Junk bonds, or high-yield securities

as their proponents call them, were one of the most controversial financial instruments of the past decade. Their detractors condemned them for adding too much risk to the financial system. Indeed, it was the high-yield portion of Campeau’s massive debt that was the first to crack under the pressure of rising interest rates and an economic slowdown. Campeau himself has blamed the easy availability of junk-bond financing for enticing him into the risky deal. But the supporters of junk bonds disagree. Kevin McKenna, president of one of the few highyield investment funds in Canada, Toronto-based CCFL Mezzanine Partners of Canada Ltd., says that the bonds are the only way some small and mediumsized companies could raise the money needed to grow. Added McKenna: “Just because there’s a lot of alcohol around doesn’t mean we all have to get drunk.”

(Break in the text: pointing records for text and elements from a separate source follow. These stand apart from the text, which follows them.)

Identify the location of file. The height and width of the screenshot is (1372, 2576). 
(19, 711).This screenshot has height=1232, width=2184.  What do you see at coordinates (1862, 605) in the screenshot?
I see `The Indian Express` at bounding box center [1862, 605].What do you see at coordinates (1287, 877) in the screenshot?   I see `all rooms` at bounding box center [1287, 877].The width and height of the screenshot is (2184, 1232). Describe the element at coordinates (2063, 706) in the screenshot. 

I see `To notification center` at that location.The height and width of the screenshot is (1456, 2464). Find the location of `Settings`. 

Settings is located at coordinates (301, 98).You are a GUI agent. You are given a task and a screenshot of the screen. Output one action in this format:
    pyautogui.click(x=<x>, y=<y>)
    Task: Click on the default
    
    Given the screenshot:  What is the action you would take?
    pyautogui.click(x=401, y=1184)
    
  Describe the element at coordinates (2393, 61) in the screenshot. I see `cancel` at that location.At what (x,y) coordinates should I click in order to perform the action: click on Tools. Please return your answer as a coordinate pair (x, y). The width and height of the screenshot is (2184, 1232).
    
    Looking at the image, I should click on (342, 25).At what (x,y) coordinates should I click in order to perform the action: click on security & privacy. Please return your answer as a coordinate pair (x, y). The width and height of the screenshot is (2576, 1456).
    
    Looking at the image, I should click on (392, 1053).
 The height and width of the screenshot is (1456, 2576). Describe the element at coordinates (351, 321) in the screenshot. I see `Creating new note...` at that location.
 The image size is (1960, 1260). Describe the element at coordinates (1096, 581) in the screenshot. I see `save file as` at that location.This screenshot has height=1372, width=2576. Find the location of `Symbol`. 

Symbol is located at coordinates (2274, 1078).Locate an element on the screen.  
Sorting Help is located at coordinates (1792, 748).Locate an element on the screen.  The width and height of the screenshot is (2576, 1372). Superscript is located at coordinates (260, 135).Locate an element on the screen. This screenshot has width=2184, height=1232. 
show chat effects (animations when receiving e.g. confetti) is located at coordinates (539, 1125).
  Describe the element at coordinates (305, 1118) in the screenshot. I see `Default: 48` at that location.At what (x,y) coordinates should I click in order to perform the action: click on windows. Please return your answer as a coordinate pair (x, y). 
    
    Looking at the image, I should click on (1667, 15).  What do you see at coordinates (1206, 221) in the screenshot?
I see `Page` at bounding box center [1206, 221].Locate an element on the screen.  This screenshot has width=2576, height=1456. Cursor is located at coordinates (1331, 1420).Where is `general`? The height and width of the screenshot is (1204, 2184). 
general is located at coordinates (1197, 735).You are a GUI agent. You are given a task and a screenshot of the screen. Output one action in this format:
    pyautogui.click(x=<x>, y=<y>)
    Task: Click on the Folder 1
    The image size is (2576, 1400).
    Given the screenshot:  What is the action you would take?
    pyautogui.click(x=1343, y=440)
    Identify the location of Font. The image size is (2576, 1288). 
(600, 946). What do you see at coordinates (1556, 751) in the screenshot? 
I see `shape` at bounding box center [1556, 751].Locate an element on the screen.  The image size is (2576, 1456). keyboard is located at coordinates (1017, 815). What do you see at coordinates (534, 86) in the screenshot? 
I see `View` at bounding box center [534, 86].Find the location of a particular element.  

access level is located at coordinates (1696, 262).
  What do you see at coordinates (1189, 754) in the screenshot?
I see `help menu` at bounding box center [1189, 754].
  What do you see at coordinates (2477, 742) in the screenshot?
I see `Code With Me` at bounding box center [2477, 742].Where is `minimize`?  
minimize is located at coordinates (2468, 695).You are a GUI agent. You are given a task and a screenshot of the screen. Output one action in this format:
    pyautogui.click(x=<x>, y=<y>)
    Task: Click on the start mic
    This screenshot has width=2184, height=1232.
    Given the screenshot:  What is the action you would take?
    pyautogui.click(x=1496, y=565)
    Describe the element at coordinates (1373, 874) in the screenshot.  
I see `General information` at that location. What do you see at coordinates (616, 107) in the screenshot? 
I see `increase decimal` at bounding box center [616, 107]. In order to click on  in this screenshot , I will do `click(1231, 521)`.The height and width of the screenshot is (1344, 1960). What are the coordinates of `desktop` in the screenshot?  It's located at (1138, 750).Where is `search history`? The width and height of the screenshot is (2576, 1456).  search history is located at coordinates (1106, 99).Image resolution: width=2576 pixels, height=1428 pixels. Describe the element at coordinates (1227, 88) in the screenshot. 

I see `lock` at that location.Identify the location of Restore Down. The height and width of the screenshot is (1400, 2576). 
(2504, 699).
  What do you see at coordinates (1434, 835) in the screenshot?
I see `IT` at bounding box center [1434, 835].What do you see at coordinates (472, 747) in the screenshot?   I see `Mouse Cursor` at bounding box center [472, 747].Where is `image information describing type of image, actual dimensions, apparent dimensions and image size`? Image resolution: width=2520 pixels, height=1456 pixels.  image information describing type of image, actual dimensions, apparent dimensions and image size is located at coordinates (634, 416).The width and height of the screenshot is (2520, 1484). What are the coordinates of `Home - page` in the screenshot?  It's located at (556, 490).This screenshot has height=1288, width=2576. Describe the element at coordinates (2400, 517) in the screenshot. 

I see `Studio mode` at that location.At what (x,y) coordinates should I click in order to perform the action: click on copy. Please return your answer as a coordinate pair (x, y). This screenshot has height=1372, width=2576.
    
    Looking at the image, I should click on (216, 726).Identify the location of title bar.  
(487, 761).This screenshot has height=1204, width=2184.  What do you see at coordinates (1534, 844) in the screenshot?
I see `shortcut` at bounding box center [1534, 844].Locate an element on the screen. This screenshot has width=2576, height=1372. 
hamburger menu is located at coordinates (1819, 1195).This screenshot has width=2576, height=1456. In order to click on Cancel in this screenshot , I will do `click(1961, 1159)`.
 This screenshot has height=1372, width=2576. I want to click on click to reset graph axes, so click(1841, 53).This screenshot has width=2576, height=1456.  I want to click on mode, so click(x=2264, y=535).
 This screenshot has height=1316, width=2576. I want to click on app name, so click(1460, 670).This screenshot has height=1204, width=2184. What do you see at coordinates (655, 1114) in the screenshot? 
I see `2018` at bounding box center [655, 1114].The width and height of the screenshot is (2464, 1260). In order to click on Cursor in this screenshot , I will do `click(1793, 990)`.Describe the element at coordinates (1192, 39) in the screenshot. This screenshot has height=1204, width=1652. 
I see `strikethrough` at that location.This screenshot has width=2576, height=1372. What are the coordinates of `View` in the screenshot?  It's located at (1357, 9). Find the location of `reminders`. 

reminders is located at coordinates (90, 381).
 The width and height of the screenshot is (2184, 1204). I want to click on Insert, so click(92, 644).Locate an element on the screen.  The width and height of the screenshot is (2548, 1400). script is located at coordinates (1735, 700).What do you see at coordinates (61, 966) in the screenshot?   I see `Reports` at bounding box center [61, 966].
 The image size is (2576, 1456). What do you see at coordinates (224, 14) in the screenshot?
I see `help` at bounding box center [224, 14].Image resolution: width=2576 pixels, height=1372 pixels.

High interest rates and the downfall

of U.S. junk-bond innovator Michael Milken— who will be sentenced on Oct. 1 after pleading guilty to insider-trading violations—and his company, Drexel Burnham Lambert Inc., the leading junk-bond underwriter, have dried up the established market in the United States. A fledgling market in Canada was beginning to form last year, but interest in it has now almost disappeared. Observers are divided over whether new junk-bond issues will ever reach their old levels of 1987, when issues represented 22 per cent of the $ 174-billion corporate debt market in the United States. But Gordon’s purchase of the $3.6-billion junk fund appears to be a signal that junk still has a life.

Terry Marlow, a partner in Ernst & Young Inc.’s corporate finance department, applauded Gordon’s management as “incredibly astute value investors.” But he does not expect a rush to issue new junk debt. Said Marlow: “We are probably at the end of a decade of high leverage [borrowing]. The 1990s are going to be back to the basics.” As Campeau illustrates, the takeover excesses of the 1980s have created some conglomerate messes which companies like Gordon, with its special expertise in corporate finance, will make money cleaning up. Allen says that the fact Gordon was not a junk-bond underwriter is appreciated in Washington. Declared Allen: “We came to the table without a background in the creation of the

mess which is now being cleaned up.”

If Washington approves, Gordon will buy the portfolio, which was valued at $3.39 billion in March after the junk-bond market had crashed—and which has an original face value of just under $6 billion—for $3.6 billion with just a $360-million initial payment. Although Gordon is paying a little more than expected, Columbia has agreed to finance the remaining amount. Furthermore, under the terms of the purchase, if the value of the portfolio should fall by 10 per cent or more, Gordon can cut its losses and return the portfolio to Columbia, and lose only its initial $360-million investment. On the other hand, if the companies represented in the portfolio, including giants like RJR Nabisco Inc., survive this economic downturn, the profit potential is great. Said one financial executive familiar with the junk-bond market: “You’ve got to believe a bunch of those companies are going to be opportunities for Gordon to make money.”

It will probably take several years before Gordon’s gamble can be judged a success or a failure. But Bay Street is confident that Gordon’s junk portfolio, which ironically contains some of Campeau’s debt, will undoubtedly fare better than Robert Campeau’s foray into highrisk financing.